-- begin SUPPLIED INFORMATION --

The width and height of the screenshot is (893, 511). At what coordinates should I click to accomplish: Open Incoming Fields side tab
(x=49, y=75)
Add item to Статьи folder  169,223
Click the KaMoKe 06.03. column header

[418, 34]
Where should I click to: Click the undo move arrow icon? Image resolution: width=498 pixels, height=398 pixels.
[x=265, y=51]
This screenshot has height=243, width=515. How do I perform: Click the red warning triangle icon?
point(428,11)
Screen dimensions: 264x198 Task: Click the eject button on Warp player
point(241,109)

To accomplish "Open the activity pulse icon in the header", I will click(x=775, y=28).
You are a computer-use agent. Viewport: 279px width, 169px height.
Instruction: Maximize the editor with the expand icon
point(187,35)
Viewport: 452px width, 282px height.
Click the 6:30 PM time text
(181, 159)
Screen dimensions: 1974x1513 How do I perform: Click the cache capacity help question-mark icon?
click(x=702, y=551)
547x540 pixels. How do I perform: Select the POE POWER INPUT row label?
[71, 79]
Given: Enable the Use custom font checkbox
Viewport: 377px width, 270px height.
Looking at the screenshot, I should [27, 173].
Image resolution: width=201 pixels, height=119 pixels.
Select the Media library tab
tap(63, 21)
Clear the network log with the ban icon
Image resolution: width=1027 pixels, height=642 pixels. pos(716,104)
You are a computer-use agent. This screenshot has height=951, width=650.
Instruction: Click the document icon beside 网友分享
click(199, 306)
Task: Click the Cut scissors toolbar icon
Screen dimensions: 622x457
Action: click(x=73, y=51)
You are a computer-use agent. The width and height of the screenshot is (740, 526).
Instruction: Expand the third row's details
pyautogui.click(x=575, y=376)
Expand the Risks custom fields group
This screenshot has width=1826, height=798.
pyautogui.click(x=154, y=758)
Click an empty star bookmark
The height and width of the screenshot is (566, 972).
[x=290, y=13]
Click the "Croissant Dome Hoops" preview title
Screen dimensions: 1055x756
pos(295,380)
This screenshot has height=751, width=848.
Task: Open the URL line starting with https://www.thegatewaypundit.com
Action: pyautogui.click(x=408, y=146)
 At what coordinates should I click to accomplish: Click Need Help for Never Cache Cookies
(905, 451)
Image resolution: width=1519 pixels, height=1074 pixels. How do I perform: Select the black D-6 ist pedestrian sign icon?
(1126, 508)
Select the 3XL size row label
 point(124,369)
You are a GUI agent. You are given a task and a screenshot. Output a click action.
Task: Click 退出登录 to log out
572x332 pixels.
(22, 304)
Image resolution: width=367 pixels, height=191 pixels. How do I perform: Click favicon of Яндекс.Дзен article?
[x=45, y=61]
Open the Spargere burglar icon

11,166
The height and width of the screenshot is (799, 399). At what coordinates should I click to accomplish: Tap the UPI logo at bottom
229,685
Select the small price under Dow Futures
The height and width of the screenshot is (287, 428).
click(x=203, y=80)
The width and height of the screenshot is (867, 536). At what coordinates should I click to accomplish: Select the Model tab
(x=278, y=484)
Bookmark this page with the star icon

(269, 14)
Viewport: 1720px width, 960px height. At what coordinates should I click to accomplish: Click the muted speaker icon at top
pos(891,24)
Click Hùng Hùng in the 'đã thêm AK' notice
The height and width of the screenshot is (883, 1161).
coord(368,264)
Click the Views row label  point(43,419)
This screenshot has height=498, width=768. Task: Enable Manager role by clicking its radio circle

-- end SUPPLIED INFORMATION --

WORK TO COMPLETE —
Please repeat the lines from the entries above word for word, starting with the line that contains "Given: Enable the Use custom font checkbox" and going on through the line that contains "tap(63, 21)", both ends included.

ANSWER TO THIS TASK —
Given: Enable the Use custom font checkbox
Viewport: 377px width, 270px height.
Looking at the screenshot, I should [27, 173].
Image resolution: width=201 pixels, height=119 pixels.
Select the Media library tab
tap(63, 21)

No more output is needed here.